How to print the output in this format:

output=[{Time': '1', 'Key':'val1'}, {'Time':'3', 'Key':'val2'}]

How do I remove the duplicate values by a single key, value combination and print the first occurrence of the combination. Thanks for you help.

Answer 1

lst =  [
    {'Time': '1', 'Key':'val1'},
    {'Time':'2', 'Key':'val1'},
    {'Time':'3', 'Key':'val1'},
    {'Time':'3', 'Key':'val2'},
    {'Time':'8', 'Key':'val2'}
]

Using a for loop with any

res = []
for i in lst:
    if not any(i['Key'] in x.values() for x in res):
        res.append(i)
    else:
        pass

print(res)
# [{'Time': '1', 'Key': 'val1'}, {'Time': '3', 'Key': 'val2'}]

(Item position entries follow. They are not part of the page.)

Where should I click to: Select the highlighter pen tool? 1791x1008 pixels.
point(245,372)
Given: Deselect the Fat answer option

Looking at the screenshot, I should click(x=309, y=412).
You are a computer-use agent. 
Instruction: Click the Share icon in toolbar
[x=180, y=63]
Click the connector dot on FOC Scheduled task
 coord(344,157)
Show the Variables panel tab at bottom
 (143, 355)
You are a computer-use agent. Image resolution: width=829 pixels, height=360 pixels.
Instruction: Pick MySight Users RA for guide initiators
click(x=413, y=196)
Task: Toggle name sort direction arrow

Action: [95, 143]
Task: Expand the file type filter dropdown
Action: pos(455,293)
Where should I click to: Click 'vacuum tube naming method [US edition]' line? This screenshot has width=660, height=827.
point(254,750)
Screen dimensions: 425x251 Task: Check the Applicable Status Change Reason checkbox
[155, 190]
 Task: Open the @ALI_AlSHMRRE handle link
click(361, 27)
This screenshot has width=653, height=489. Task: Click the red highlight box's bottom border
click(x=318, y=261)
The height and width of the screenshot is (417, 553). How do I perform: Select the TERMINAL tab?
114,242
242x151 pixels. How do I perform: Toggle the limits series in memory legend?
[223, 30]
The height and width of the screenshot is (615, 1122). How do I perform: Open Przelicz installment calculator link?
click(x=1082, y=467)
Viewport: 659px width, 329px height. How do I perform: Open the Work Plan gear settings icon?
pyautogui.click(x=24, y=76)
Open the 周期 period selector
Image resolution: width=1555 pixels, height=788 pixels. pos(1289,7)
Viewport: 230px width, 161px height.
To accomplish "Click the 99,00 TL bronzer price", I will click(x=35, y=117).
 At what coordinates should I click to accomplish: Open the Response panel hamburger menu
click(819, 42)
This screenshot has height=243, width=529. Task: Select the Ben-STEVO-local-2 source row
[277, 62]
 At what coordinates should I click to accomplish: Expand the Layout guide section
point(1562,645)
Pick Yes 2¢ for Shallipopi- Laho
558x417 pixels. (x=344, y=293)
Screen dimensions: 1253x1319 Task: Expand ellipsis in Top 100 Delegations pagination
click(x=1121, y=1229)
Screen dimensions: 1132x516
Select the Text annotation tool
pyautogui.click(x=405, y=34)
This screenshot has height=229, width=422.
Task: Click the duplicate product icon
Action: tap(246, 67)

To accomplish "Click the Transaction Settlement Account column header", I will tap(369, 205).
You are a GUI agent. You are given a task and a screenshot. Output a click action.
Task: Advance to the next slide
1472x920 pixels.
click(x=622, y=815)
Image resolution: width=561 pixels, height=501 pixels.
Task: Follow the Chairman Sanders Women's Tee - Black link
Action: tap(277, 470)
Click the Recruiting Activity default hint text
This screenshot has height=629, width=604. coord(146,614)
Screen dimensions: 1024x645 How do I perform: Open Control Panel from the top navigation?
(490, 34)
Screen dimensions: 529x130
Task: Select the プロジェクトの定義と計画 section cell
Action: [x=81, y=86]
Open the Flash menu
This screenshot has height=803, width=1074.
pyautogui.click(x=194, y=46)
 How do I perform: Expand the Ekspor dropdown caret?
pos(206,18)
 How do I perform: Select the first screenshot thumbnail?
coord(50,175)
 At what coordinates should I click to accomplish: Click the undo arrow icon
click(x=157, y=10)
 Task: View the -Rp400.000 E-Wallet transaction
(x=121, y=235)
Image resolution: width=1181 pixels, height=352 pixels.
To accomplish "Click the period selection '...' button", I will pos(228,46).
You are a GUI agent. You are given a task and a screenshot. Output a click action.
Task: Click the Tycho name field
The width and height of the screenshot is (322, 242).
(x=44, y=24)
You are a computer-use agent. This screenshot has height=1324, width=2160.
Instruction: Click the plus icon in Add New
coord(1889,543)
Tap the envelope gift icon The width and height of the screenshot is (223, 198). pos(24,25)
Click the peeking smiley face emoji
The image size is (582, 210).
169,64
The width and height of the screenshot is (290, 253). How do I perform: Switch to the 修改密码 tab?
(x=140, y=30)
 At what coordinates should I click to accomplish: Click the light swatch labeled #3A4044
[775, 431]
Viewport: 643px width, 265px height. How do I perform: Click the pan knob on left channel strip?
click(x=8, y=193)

Can be done with itertools.groupby

res = []
for _, g in groupby(lst, key = lambda x: x['Key']):
    res.append(list(g)[0])

itertools.groupby with list comprehension and operator.itemgetter

from itertools import groupby
from operator import itemgetter

res = [list(g)[0] for _, g in groupby(lst, key=itemgetter('Key'))]

Answer 2

You can also collect items in a dictionary as you reduce and only add if the key isn't present:

from functools import reduce

lst =  [
    {'Time': '1', 'Key':'val1'},
    {'Time':'2', 'Key':'val1'},
    {'Time':'3', 'Key':'val1'},
    {'Time':'3', 'Key':'val2'},
    {'Time':'8', 'Key':'val2'}
]

def collect_if_absent(acc, d):
    if d['Key'] not in acc:
        acc[d['Key']] = d
    return acc

res = list(reduce(collect_if_absent, lst, {}).values())
print(res)
# [{'Time': '1', 'Key': 'val1'}, {'Time': '3', 'Key': 'val2'}]

This should take O(n) .